:: Exercise data

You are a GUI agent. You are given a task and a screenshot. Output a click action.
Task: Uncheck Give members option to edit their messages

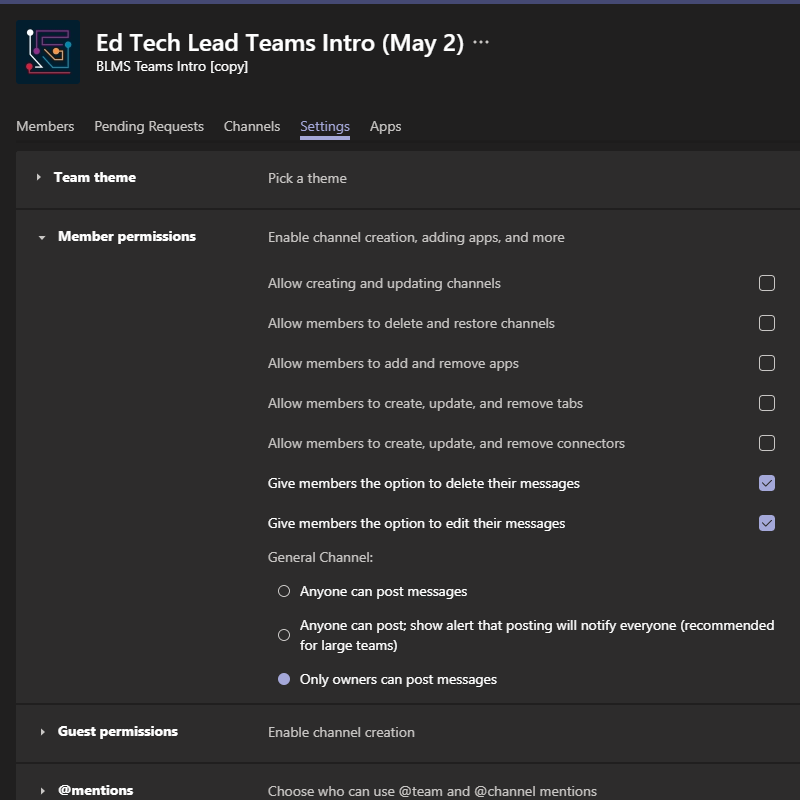(x=766, y=523)
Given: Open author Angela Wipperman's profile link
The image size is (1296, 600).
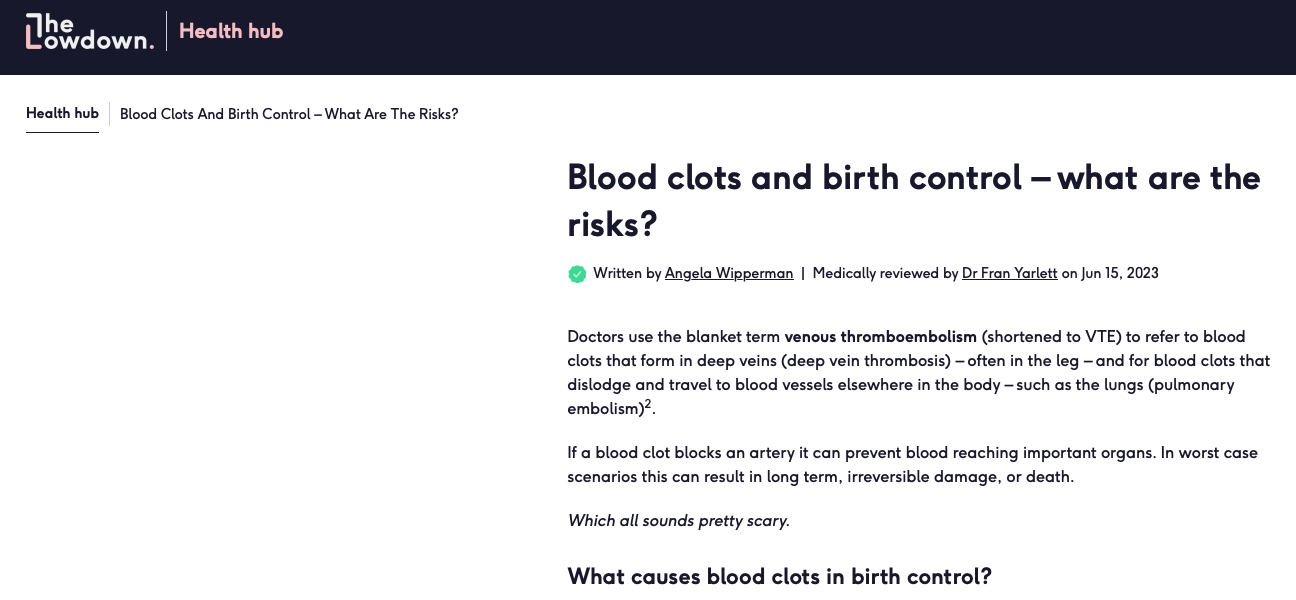Looking at the screenshot, I should (729, 273).
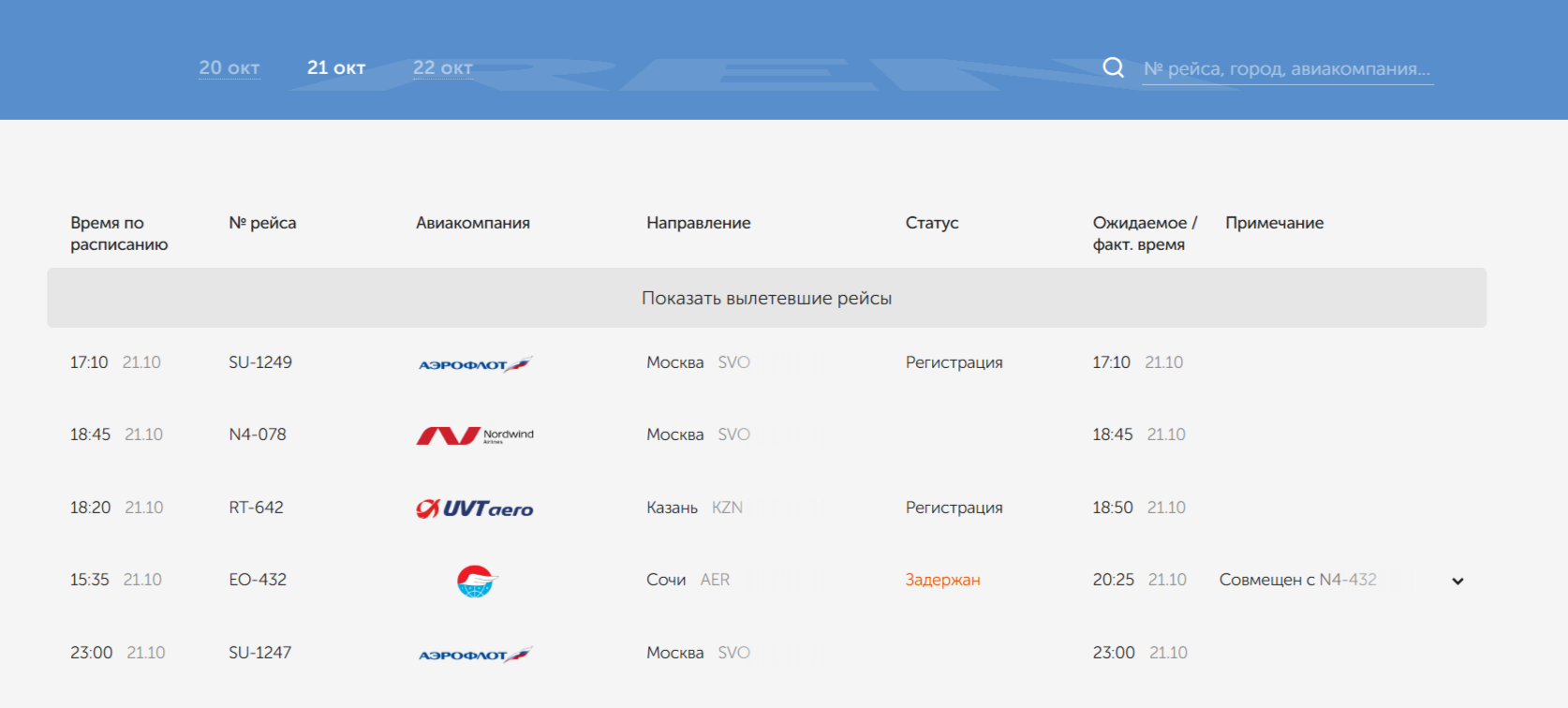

::::

*Required work*:
Copy out each record word for word and omit any pictures.

*Response box*:
You are a GUI agent. You are given a task and a screenshot. Output a click action.
Task: Uncheck Give members option to edit their messages

(x=766, y=523)
Given: Open author Angela Wipperman's profile link
The image size is (1296, 600).
Looking at the screenshot, I should (729, 273).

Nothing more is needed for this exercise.